Directed by: Billy Ray
Starring: Hayden Christensen, Peter Sarsgaard, Chloe Sevigny, Melanie Lysnkey, Steve Zahn
I started watching Shattered Glass, the directorial debut from writer Billy Ray (Hart's War), knowing the basic story: that New Republic writer Stephen Glass had been caught with his sources down, and was then fired in disgrace for either wholly fabricating (or at least mildly cooking) many of his articles for the magazine. I finished watching the film knowing almost exactly the same thing (though Shattered Glass did thoughtfully remind me that the final tally was 27 suspect or completely discredited articles out of Glass' total 41).
This isn't to say that Shattered Glass is a bad film; it's not. It's very well made, constantly entertaining and frequently very clever -- and it effectively proves that Hayden Christensen ought not be judged by his performance in Star Wars Episode II. The film, however, fails to provide any genuine insight into why Glass did what he did. And maybe that's not possible -- unless the discredited reporter himself opts to tell us. Even then, the man's propensity for mendacity -- at least based on how he's presented in the film -- would make that suspect.

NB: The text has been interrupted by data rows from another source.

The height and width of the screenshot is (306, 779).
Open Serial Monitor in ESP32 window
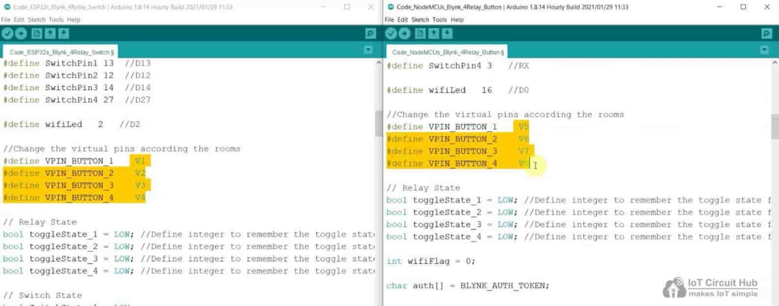tap(371, 33)
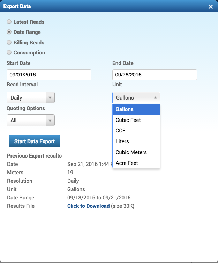Image resolution: width=218 pixels, height=263 pixels.
Task: Select the Latest Reads radio button
Action: (x=9, y=22)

As a result, we're left with a kind of generally humorless The Front Page for the cyberspace era -- except that this time, it's a single unscrupulous journalist and a somewhat improbable collection of otherwise high-minded colleagues. Where just about everyone in that earlier indictment of journalism is scrupulously unscrupulous, the only character in Shattered Glass who seems anything but wholly honorable is Glass (Christensen) -- and yet he takes everybody for a ride.

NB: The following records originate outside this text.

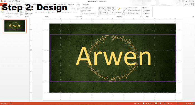The height and width of the screenshot is (105, 195).
Task: Click the Replace button
Action: pyautogui.click(x=147, y=11)
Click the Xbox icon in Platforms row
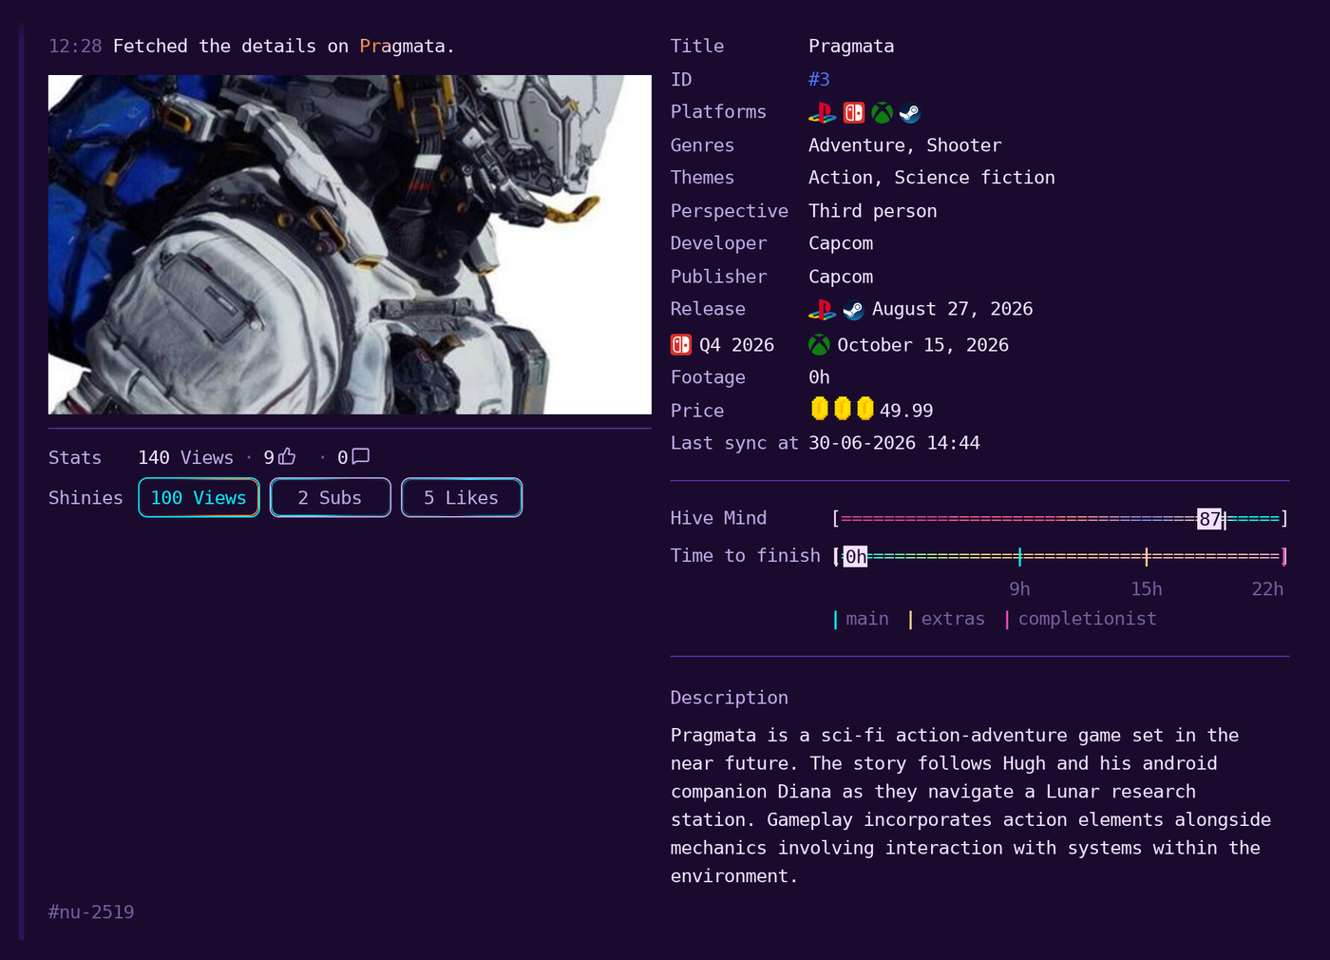 click(x=883, y=113)
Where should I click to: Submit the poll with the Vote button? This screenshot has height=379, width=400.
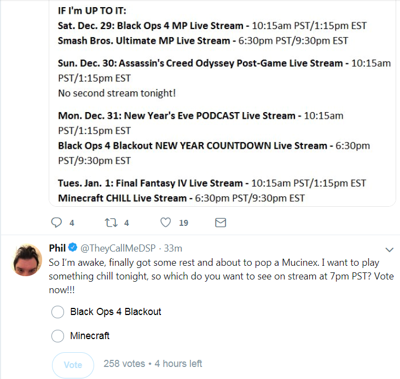73,365
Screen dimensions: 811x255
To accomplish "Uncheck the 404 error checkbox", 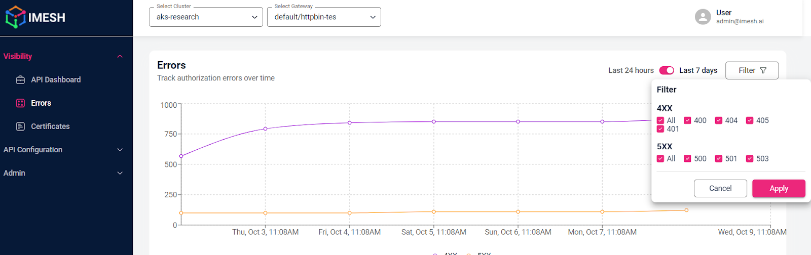I will (718, 120).
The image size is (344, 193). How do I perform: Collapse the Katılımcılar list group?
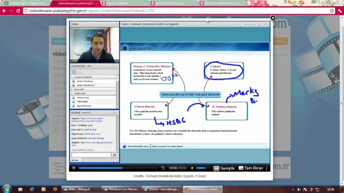click(72, 93)
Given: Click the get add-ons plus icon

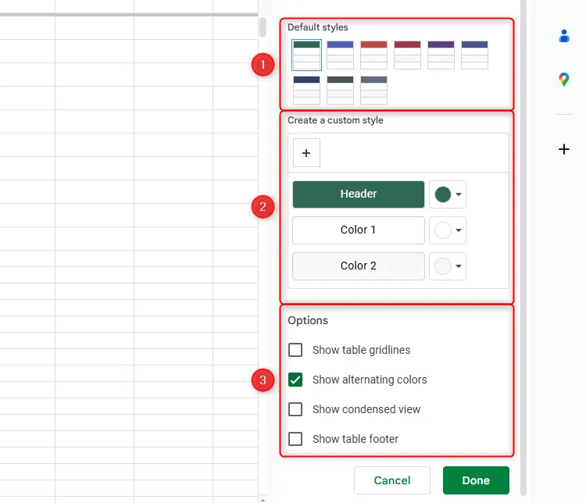Looking at the screenshot, I should pos(564,149).
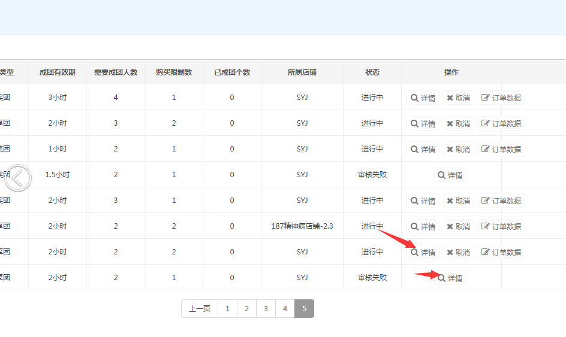The height and width of the screenshot is (337, 566).
Task: Open 详情 for the 187精神病店铺-2.3 row
Action: coord(423,226)
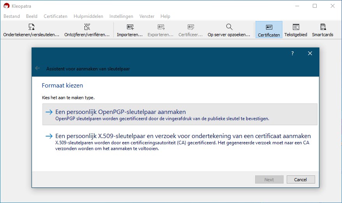This screenshot has width=342, height=203.
Task: Open the Ontcijferen/verifiëren tool
Action: click(x=87, y=27)
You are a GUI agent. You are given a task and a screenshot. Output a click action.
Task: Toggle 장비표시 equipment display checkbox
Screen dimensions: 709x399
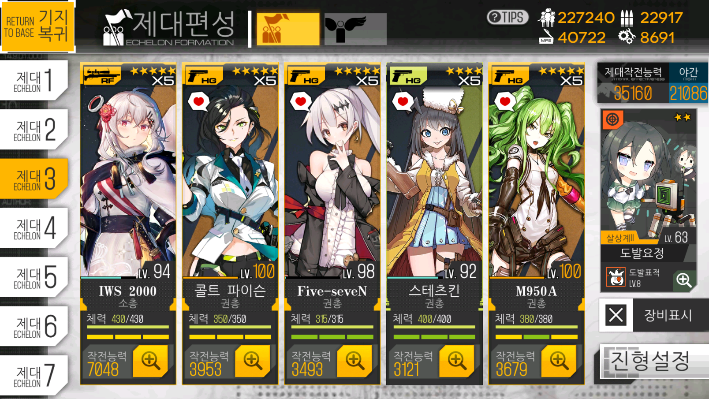coord(616,315)
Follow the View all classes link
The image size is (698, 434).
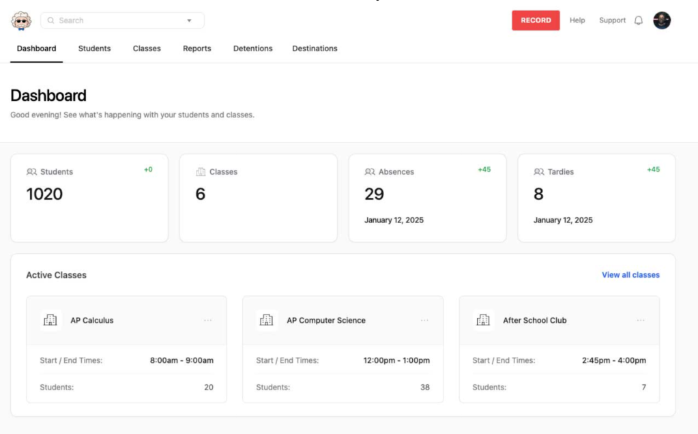pyautogui.click(x=630, y=275)
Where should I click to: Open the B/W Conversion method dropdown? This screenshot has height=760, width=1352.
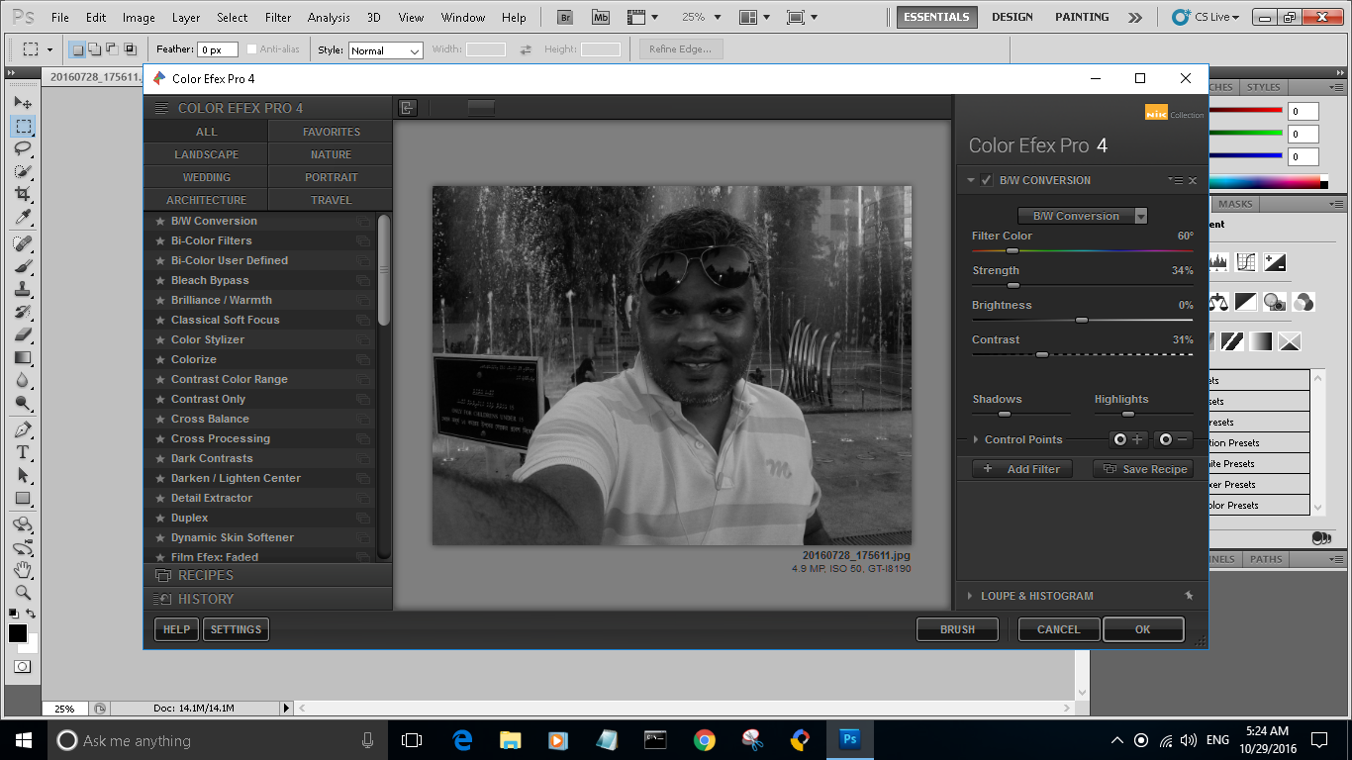pyautogui.click(x=1083, y=216)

Ray's film shrewdly presents certain events in such a way that the audience is suckered into buying at least part of Glass' BS, too. That's no mean trick in a movie where the viewer already knows the basics of the story, though the director works on the premise that audiences will assume seeing is believing -- something you obviously can't always rely on here. This tactic is very nearly a stroke of genius, since it helps overcome the film's one serious problem -- that it takes everyone in Shattered Glass so damned long to question Glass' veracity.
The script itself cleverly raises the question of the exact truth of one Glass story early on, but that story is quickly shown to be at least probably true -- and everyone then settles into buying what Glass is saying and writing. Yet the very concept of Glass' character is problematic: He's both written and played as a kind of ueber Eddie Haskell schmoozing his way through an array of June Cleaver-esque journalists and editors. The big difference is that ol' June -- and indeed everyone -- always knew that Eddie was just oozing with the oil of the banana. Not so here: Everyone is just too willing to buy into the most-brazen flattery, the most-transparent lie and the same old self-deprecation.

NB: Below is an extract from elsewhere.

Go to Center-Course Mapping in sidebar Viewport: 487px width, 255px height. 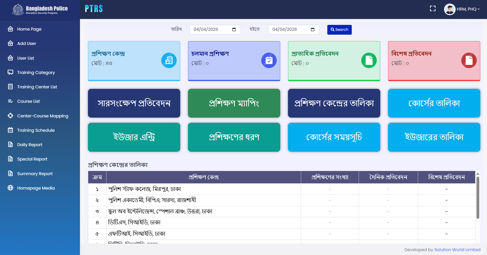(x=43, y=116)

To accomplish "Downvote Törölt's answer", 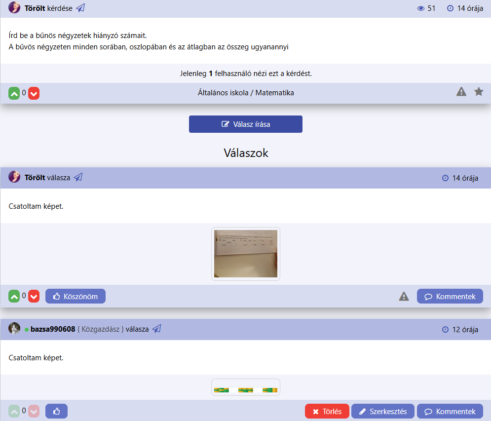I will pyautogui.click(x=34, y=296).
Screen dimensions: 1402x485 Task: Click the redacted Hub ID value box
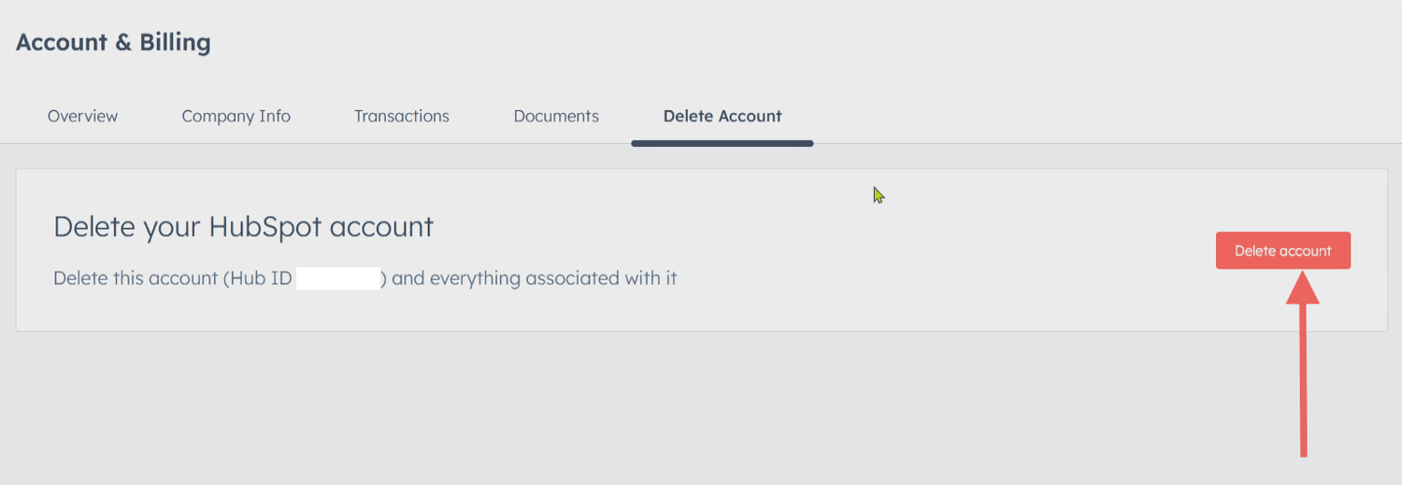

By the time Glass does his patented self-deflating "it's probably no good, I'll just forget about it" routine for the third or fourth time, it's hard not to wonder how this credulous lot gets to work without getting lost (much less is able to put out a high-profile national magazine). At first, Glass' co-worker Amy Brand (Melanie Lysnkey, Heavenly Creatures) seems to be catching on to at least part of Glass' game -- though her skepticism is ultimately revealed as nothing more than a form of jealousy. When we find Amy trying to write like Glass, we realize she isn't "on to" him, but wants to be him.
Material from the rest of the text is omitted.